A Background to The Border Reivers
“If Jesus Christ were emongest them they would deceave him, if he woulde here, trust and followe theire wicked councells!”
(Richard Fenwick 1597)
A brief history lesson
In 1249 The Laws of the Marches were set up jointly by the English & Scottish governments to better manage the Border.
By 1297 there were three main administrative areas on each side of the Border, The East, The Middle and The West Marches overseen by March Wardens. The Heart of Hadrian's Wall lies mainly within the English Middle March. There was also a separate keeper appointed for the more troublesome valley of Liddesdale. For the next three centuries the land North and South of the Anglo-Scottish border was a bad place to live. Bannock Burn in 1314, Flodden in 1513 and other international disputes coloured the landscape and the centuries in more ways than one.

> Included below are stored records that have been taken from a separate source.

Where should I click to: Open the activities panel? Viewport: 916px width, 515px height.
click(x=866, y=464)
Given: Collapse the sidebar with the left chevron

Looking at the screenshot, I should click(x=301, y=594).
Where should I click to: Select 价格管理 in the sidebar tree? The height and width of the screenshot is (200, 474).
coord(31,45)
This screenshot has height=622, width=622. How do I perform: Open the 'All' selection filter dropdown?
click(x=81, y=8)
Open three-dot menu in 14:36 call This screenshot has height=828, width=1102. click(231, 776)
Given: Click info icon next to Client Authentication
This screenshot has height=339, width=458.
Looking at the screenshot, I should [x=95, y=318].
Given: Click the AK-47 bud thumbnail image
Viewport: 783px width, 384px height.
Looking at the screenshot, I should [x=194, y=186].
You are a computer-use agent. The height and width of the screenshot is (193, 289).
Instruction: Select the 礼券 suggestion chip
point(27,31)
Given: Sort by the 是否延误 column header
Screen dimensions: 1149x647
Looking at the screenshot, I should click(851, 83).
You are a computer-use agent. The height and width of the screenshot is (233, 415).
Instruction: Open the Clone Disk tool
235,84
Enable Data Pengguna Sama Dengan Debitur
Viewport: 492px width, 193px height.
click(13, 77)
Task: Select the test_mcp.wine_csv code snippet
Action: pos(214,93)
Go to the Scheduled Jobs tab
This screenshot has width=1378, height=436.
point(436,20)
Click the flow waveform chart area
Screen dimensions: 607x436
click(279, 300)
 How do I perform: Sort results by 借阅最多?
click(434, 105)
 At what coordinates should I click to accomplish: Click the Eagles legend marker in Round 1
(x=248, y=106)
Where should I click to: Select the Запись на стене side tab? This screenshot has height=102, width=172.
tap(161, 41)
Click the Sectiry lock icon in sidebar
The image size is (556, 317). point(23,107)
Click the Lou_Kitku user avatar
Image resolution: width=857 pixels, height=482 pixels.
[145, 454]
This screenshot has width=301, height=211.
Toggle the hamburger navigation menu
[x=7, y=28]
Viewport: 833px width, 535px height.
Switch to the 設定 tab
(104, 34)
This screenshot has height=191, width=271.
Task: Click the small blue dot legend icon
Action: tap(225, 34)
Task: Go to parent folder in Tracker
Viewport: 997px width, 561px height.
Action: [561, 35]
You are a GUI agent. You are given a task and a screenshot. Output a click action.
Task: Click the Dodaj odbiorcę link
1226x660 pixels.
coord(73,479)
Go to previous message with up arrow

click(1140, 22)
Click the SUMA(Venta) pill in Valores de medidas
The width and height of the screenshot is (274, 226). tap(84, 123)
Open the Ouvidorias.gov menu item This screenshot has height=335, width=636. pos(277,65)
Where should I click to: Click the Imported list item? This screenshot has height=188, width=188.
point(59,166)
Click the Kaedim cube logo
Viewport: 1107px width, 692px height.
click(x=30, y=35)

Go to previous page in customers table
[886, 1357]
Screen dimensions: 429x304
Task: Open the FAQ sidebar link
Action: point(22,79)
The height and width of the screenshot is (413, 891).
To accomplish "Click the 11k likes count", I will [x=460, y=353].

Fuelled by International unrest and ongoing family feuds, a state of lawlessness prevailed until the union of the crowns in the 17th Century. Even in the latter days of Reiving, at the time of the accession of James VI of Scotland to the English throne, the brief period after Elizabeth’s death was know as “Busy Week” since the Reivers believed that, with no head of state, no law could be enforced and so raided accordingly.
Following a scorched earth policy persued by successive national armies local families were forced to survive by raiding or Reiving cattle and goods from their neighbours. A network of secret trails and pathways developed over the boggy moorlands. The Tarras Moss, Spadeadam Waste and Deadwater Fell became places where herds could be hidden and families could hide out.